Dake Kang/AP Photo
A man carries goods on his bicycle as he walks out of the Yubei Agricultural and Aquatic Products World in Xinxiang in central China’s Henan Province, July 26, 2021.
Let’s see. Which is more alarming—the debt we are leaving to our children, or the planet we are leaving to our children? Duh …
This week’s IPCC report suggests that even if we do everything right, a great deal of deterioration in the Earth’s habitability is baked in, so to speak. And doing everything right will require a lot more public investment.
Any increase in the public debt is the price we need to pay for rescuing some kind of life for future generations. But try to find any concern for habitability in the fiscal alarmism of the usual suspects.
The Committee for a Responsible Federal Budget, a creation of the late Peter G. Peterson and his family foundation, seems stuck on autopilot in a time warp when planetary survival was not even an issue.
These people pass themselves off as bipartisan centrists.
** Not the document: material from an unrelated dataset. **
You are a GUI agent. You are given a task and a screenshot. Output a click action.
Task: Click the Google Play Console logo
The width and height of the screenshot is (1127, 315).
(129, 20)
Indeed, they were instrumental in persuading Obama to create his disastrous Bowles-Simpson Commission and related automatic budget triggers to cut public investment.
This $6 million operation exists to persuade legislative and public opinion of the importance of budget balance, yet its tax forms filed with the IRS report its entire lobbying outlay for 2019, including efforts to influence public opinion, as just $28,681. (This is another good case for increasing the IRS enforcement budget.)
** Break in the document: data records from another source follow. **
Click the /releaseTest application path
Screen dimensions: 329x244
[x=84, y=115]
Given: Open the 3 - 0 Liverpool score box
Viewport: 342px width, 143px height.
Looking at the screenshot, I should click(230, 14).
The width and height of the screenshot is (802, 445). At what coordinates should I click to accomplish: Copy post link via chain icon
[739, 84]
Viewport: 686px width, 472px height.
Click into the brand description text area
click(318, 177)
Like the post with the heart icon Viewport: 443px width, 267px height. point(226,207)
The Committee’s brand of climate denial via budget discipline is more insidious than the far-right, know-nothing sort. And several Democrats shamefully lend their names to it.
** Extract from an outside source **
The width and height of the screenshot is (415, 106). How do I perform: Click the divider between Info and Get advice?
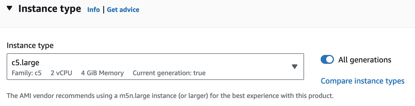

The Committee’s co-chairs include former Democratic Congressman Leon Panetta, who also served as Clinton’s OMB director and then White House chief of staff, and former Democratic Congressman Tim Penny. Its directors include former Sens. Kent Conrad and Chuck Robb, former Reps. Vic Fazio and Jane Harman, and former CBO director Bob Reischauer, all Democrats, as well as Erskine Bowles, the Democratic co-chair of the late and little-lamented Bowles-Simpson Commission.
The Committee’s advice is a perfect map of what not to do. In a recent release, the Committee calls on Congress, in the budget reconciliation process, to “restore the Conrad Rule,” a now defunct rule championed by former Sen. Conrad, requiring every nickel of new investments to be paid for by new taxes or other cuts. Not.
This long-term undertow of respectable centrist opinion suggests what Biden is up against as we struggle to temper climate disaster. It isn’t just the Republicans; it’s the fiscal scolds among Democrats.
Instead of the Conrad Rule, how about an IPCC rule? Benchmark the $3.5 trillion investment program against what it will take to save the planet. And spend what it takes.
The climate catastrophe is a threat that exceeds a major war. You wonder what these people might have been saying after Pearl Harbor? Balance the budget!